(a) "Behavioral health assessment" means an evaluation by a provider, in person or using telemedicine, to determine a patient’s need for behavioral health treatment.
(b) "Behavioral health crisis" means a disruption in an individual’s mental or emotional stability or functioning resulting in an urgent need for immediate outpatient treatment in an emergency department or admission to a hospital to prevent a serious deterioration in the individual’s mental or physical health.
(c) "Chemical dependency" means the addictive relationship with any drug or alcohol characterized by a physical or psychological relationship, or both, that interferes on a recurring basis with the individual’s social, psychological or physical adjustment to common problems. For purposes of this section, "chemical dependency" does not include addiction to, or dependency on, tobacco, tobacco products or foods.
(d) "Facility" means a corporate or governmental entity or other provider of services for the treatment of chemical dependency or for the treatment of mental or nervous conditions.
(e) "Group health insurer" means an insurer, a health maintenance organization or a health care service contractor.
(f) "Prior authorization" has the meaning given that term in ORS 743B.001.
(g) "Program" means a particular type or level of service that is organizationally distinct within a facility.
(h) "Provider" means:
(A) An individual who has met the credentialing requirement of a group health insurer or an issuer of an individual health benefit plan that is not a grandfathered health plan as defined in ORS 743B.005, is otherwise eligible to receive reimbursement for coverage under the policy and is a behavioral health professional or a medical professional licensed or certified in this state;
(B) A health care facility as defined in ORS 433.060;
(C) A residential facility as defined in ORS 430.010;
(D) A day or partial hospitalization program;
(E) An outpatient service as defined in ORS 430.010; or
(F) A provider organization certified by the Oregon Health Authority under subsection (7) of this section.
(i) "Utilization review" has the meaning given that term in ORS 743B.001.
(2) A group health insurance policy or an individual health benefit plan that is not a grandfathered health plan providing coverage for hospital or medical expenses, other than limited benefit coverage, shall provide coverage for expenses arising from the diagnosis of and treatment for chemical dependency, including alcoholism, and for mental or nervous conditions at the same level as, and subject to limitations no more restrictive than, those imposed on coverage or reimbursement of expenses arising from treatment for other medical conditions.

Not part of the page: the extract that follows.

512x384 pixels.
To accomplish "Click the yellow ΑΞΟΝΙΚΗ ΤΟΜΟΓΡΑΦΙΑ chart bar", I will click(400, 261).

The following apply to coverage for chemical dependency and for mental or nervous conditions:
(a) The coverage may be made subject to provisions of the policy that apply to other benefits under the policy, including but not limited to provisions relating to deductibles and coinsurance. Deductibles and coinsurance for treatment in health care facilities or residential facilities may not be greater than those under the policy for expenses of hospitalization in the treatment of other medical conditions. Deductibles and coinsurance for outpatient treatment may not be greater than those under the policy for expenses of outpatient treatment of other medical conditions.
(b) The coverage may not be made subject to treatment limitations, limits on total payments for treatment, limits on duration of treatment or financial requirements unless similar limitations or requirements are imposed on coverage of other medical conditions. The coverage of eligible expenses may be limited to treatment that is medically necessary as determined under the policy for other medical conditions.
(c) The coverage must include:
(A) A behavioral health assessment;
(B) No less than the level of services determined to be medically necessary in a behavioral health assessment of a patient or in a patient’s care plan:
(i) To treat the patient’s behavioral health condition; and
(ii) For care following a behavioral health crisis, to transition the patient to a lower level of care; and
(C) Coordinated care and case management as defined by the Department of Consumer and Business Services by rule.
(d) A provider is eligible for reimbursement under this section if:
(A) The provider is approved or certified by the Oregon Health Authority;
(B) The provider is accredited for the particular level of care for which reimbursement is being requested by the Joint Commission or the Commission on Accreditation of Rehabilitation Facilities;
(C) The patient is staying overnight at the facility and is involved in a structured program at least eight hours per day, five days per week; or
(D) The provider is providing a covered benefit under the policy.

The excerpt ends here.